--- start PAGE EXCERPT ---

King of Sparta
- Reign: 370–309 BC
- Predecessor: Agesipolis II
- Successor: Areus I
- Died: 309 BC
- Issue: Acrotatus, Cleonymus
- Greek: Κλεομένης
- Dynasty: Agiad
- Father: Cleombrotus I

= Cleomenes II =

King of Sparta from 370 to 309 BC

Cleomenes II (Κλεομένης; died 309 BC) was king of Sparta from 370 to 309 BC. He was the second son of Cleombrotus I, and grandfather of Areus I, who succeeded him. Although he reigned for more than 60 years, his life is completely unknown, apart from a victory at the Pythian Games in 336 BC. Several theories have been suggested by modern historians to explain such inactivity, but none has gained consensus.

--- end PAGE EXCERPT ---

Resume the article on the Spartan king Cleomenes II from its final sentence.

--- start SOURCE DATA ---

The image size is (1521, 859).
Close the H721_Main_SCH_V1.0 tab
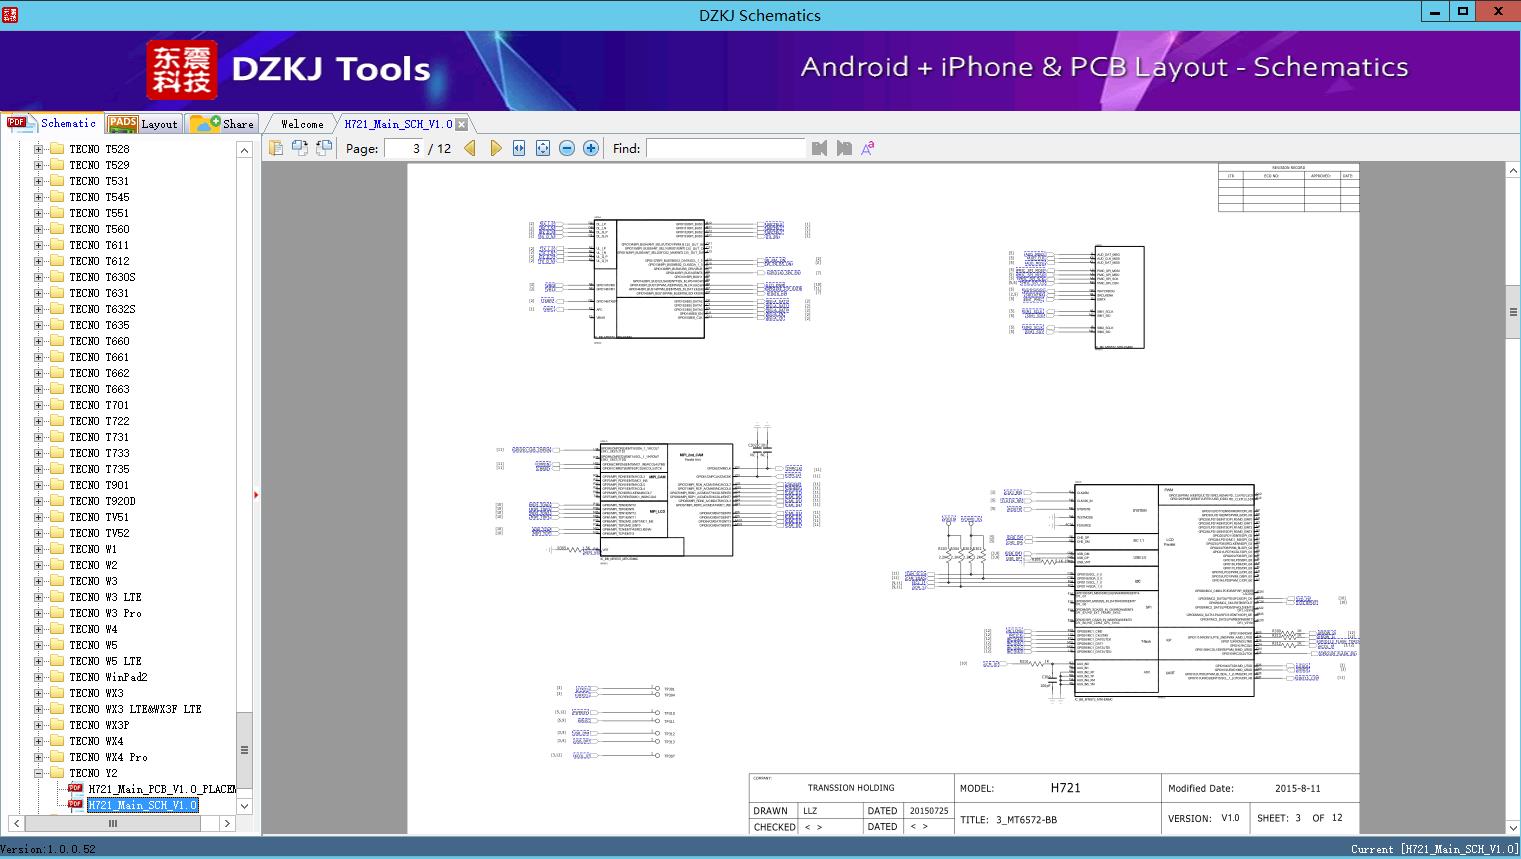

--- end SOURCE DATA ---

■ **ANSWER FOR THIS EXERCISE**
== Life and reign ==
Cleomenes was the second son of king Cleombrotus I, who belonged to the Agiad dynasty, one of the two royal families of Sparta (the other being the Eurypontids). Cleombrotus died fighting Thebes at the famous Battle of Leuctra in 371. His eldest son Agesipolis II succeeded him, but he died soon after in 370. Cleomenes' reign was instead exceptionally long, lasting 60 years and 10 months according to Diodorus of Sicily, a historian of the 1st century BC. (Note: Diodorus, xx. 29.) In a second statement, Diodorus nevertheless tells that Cleomenes II reigned 34 years, (Note: Diodorus, xv. 60 § 5.) but he confused him with his namesake Cleomenes I.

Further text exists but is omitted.